La simple évocation d'une possible remise en cause est immédiatement écartée,

comme la preuve d'un attachement idéologique à un rationalisme désuet, étriqué, réducteur,

voire à un anticléricalisme attardé et immédiatement assimilé à une théorie réactionnaire qui

voudrait que, a contrario, l'inexistence historique de Jésus soit certaine.

Les tenants de l'histoire classique ne veulent pas que l'existence historique de Jésus soit

considérée comme une hypothèse à laquelle il serait possible de répondre autrement qu'en

termes binaires : Jésus a existé ou Jésus n'a pas existé. Que Jésus ait existé autrement que sous

les traits sous lesquels il nous est parvenu n'est pas, pour ces personnes, une possibilité

envisageable. Une telle hypothèse n'est pas fondamentalement différente de celle - exclue de la

même façon - consistant à envisager que le christianisme ait pu débuter autrement qu'à

travers les récits que l'on trouve dans le Nouveau Testament.
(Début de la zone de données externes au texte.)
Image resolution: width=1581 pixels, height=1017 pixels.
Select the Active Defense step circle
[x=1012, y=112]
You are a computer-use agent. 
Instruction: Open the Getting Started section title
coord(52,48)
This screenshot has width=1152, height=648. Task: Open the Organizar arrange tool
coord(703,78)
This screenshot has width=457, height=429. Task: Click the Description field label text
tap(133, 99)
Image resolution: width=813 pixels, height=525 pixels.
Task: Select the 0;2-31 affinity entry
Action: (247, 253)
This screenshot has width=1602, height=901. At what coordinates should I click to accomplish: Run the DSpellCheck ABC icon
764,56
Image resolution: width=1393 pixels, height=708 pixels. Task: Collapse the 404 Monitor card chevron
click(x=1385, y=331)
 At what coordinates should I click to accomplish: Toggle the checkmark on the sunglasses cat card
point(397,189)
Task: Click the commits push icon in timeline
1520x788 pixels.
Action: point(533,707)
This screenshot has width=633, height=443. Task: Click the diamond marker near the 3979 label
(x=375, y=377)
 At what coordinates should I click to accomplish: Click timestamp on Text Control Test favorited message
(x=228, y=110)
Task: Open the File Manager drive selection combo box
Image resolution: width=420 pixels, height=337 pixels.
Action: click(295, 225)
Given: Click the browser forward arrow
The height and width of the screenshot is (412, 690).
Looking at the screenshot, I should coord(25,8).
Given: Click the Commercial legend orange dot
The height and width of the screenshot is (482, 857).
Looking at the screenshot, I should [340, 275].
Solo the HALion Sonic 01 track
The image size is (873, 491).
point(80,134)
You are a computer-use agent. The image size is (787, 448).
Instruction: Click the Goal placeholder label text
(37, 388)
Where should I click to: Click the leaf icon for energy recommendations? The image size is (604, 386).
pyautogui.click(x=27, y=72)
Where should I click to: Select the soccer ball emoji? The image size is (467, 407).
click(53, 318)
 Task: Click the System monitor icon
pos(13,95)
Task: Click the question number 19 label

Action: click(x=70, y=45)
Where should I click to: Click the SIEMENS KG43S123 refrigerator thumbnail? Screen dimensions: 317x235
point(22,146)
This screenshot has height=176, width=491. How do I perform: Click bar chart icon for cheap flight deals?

Qu'ils soient intervenus

tardivement, alors que la dynamique messianiste avait depuis déjà longtemps créé une

disjonction ostensible dans le judaïsme à partir du problème de son universalisme ou de sa

spécificité, n'est pas une hypothèse bénéficiant du droit de cité, malgré le nombre,

l'importance et la longue durée des pères de l'Eglise (apostoliques puis apologètes) qui

s'affirment chrétiens et témoignent, cependant, d'une très grande discrétion par rapport aux

quatre évangiles, forme autant que contenu.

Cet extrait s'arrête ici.